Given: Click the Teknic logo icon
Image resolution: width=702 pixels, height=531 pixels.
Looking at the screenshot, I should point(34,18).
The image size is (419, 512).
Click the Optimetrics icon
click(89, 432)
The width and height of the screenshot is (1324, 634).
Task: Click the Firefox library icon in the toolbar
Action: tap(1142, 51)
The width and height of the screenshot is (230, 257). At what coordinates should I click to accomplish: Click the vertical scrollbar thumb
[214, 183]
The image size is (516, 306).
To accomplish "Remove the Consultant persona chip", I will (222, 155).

...

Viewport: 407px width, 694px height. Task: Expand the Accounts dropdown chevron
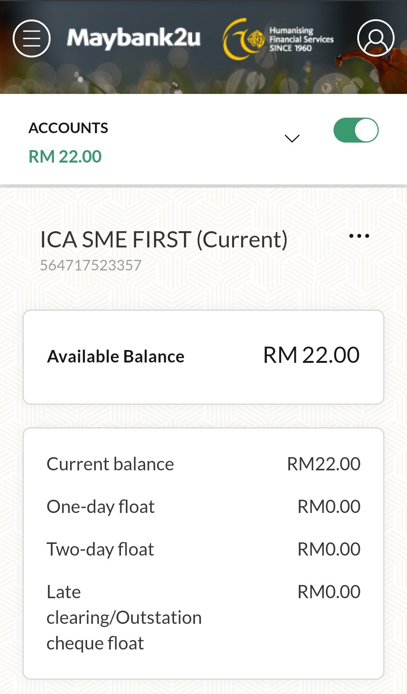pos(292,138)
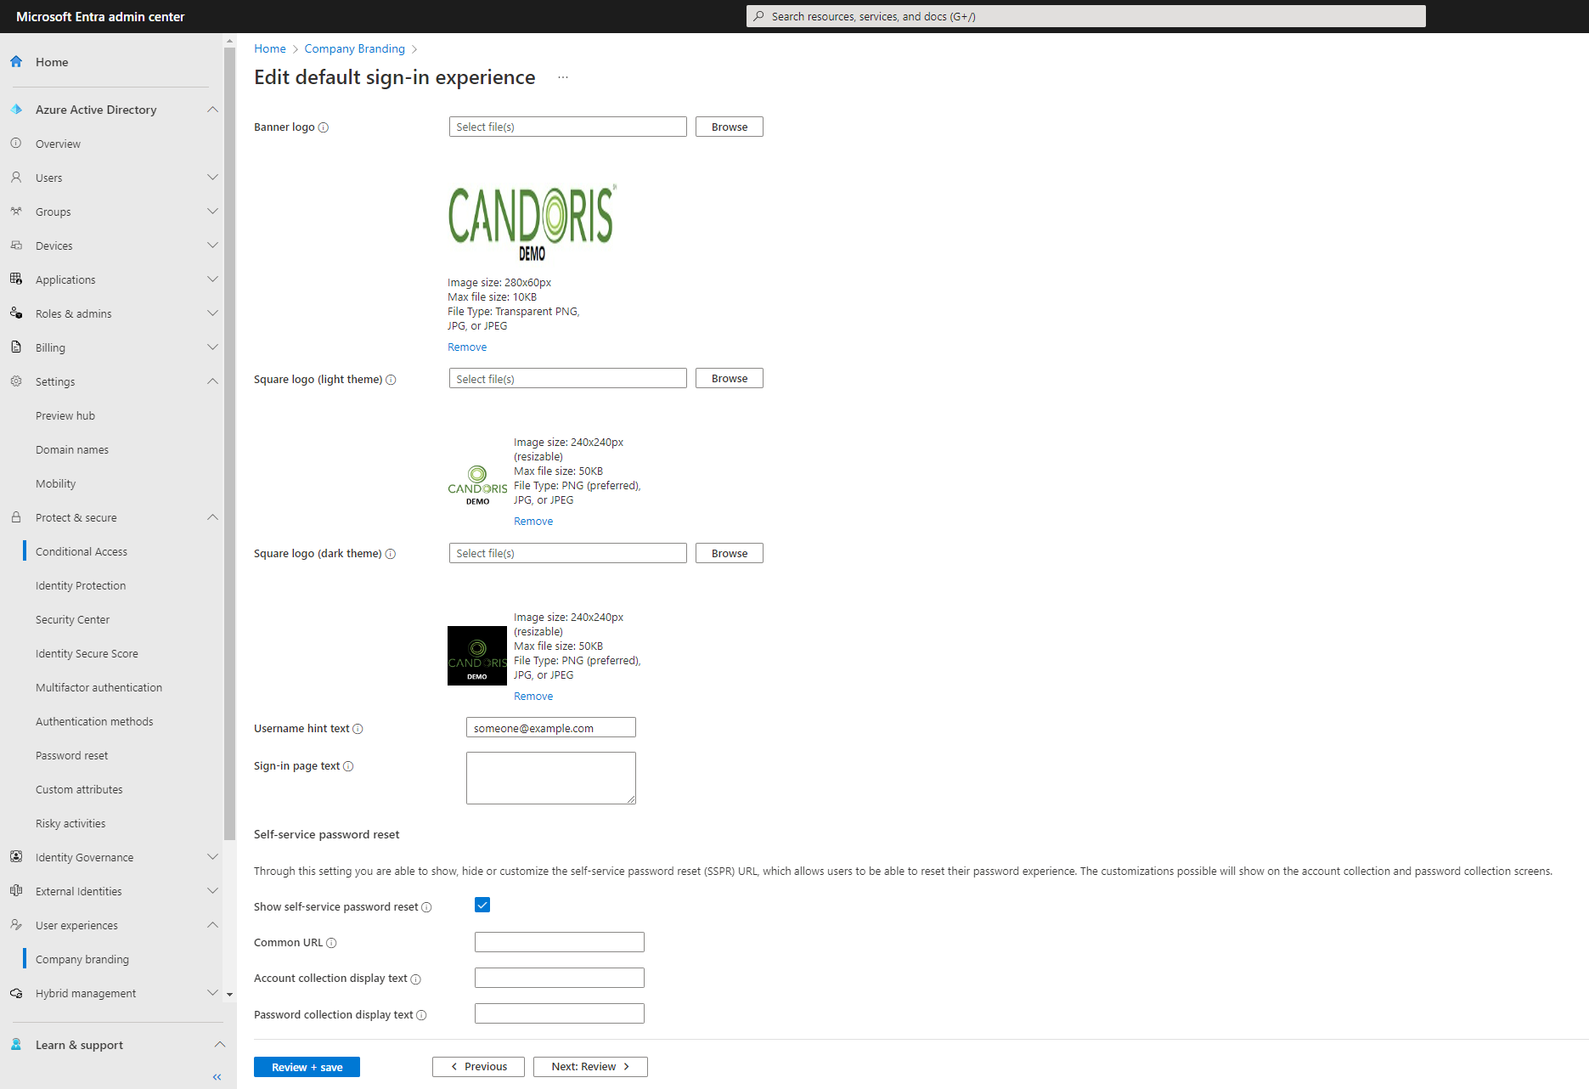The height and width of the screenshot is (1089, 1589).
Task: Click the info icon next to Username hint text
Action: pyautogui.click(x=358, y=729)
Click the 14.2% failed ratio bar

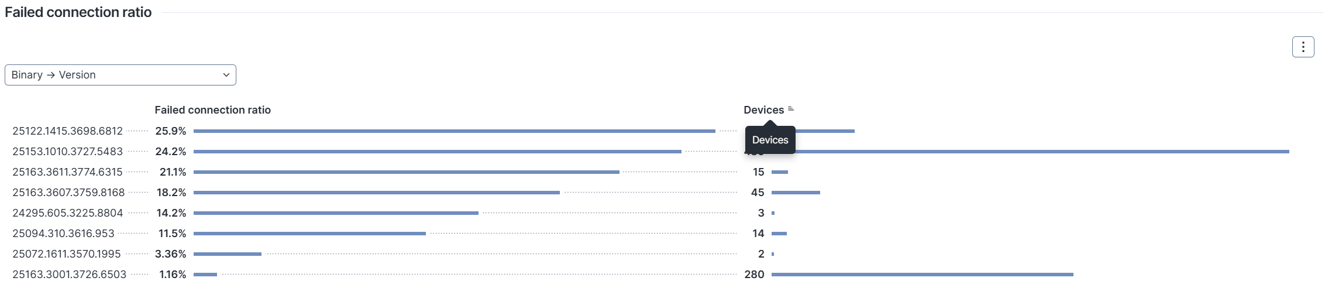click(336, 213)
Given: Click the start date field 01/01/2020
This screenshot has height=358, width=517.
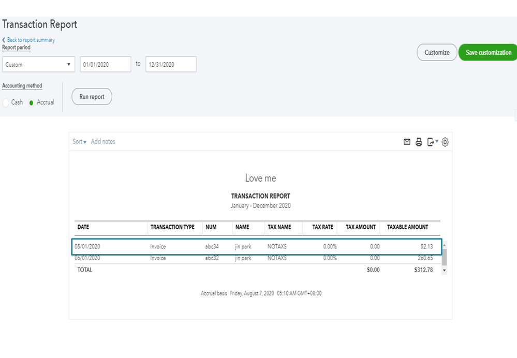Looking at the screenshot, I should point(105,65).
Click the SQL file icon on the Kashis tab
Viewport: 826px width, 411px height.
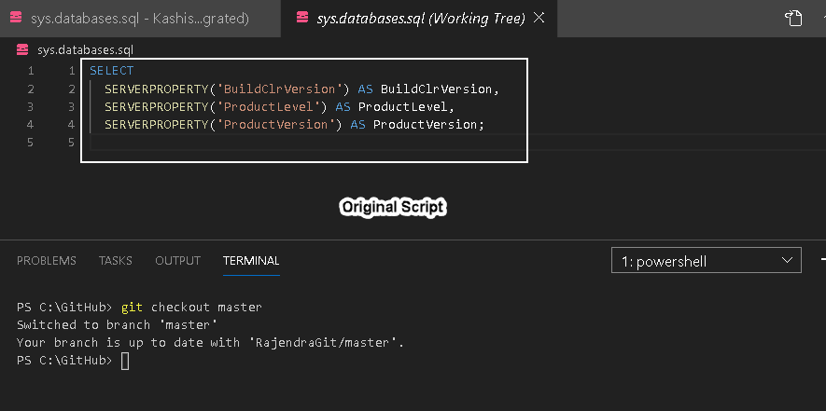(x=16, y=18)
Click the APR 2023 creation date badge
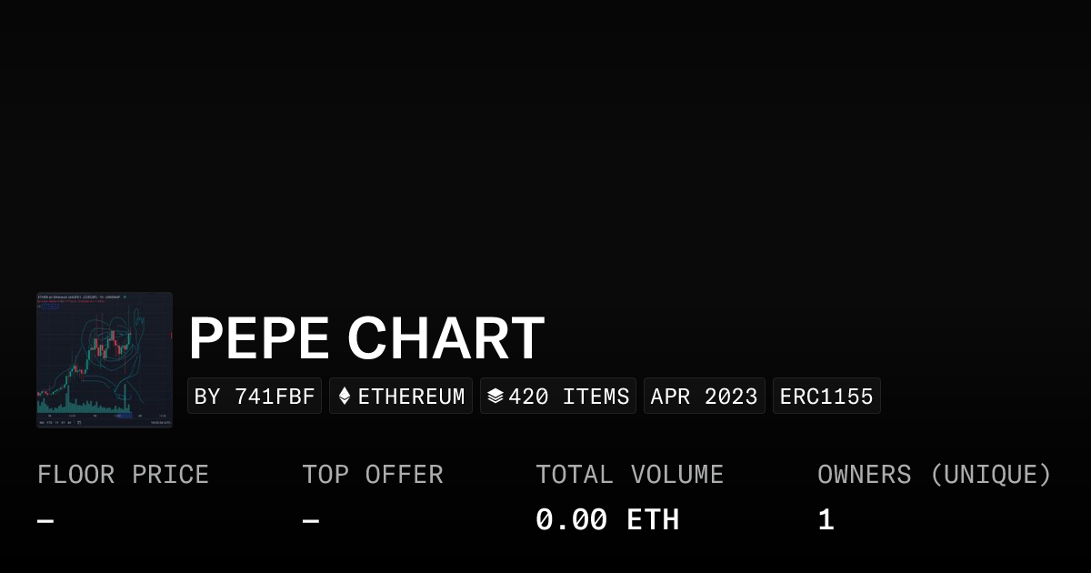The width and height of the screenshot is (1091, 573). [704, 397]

#### [Problem requirements]
Copy whichever lines above contain the string "Given".

#### [Answer box]
Given: Click the Teknic logo icon
Given: Click the start date field 01/01/2020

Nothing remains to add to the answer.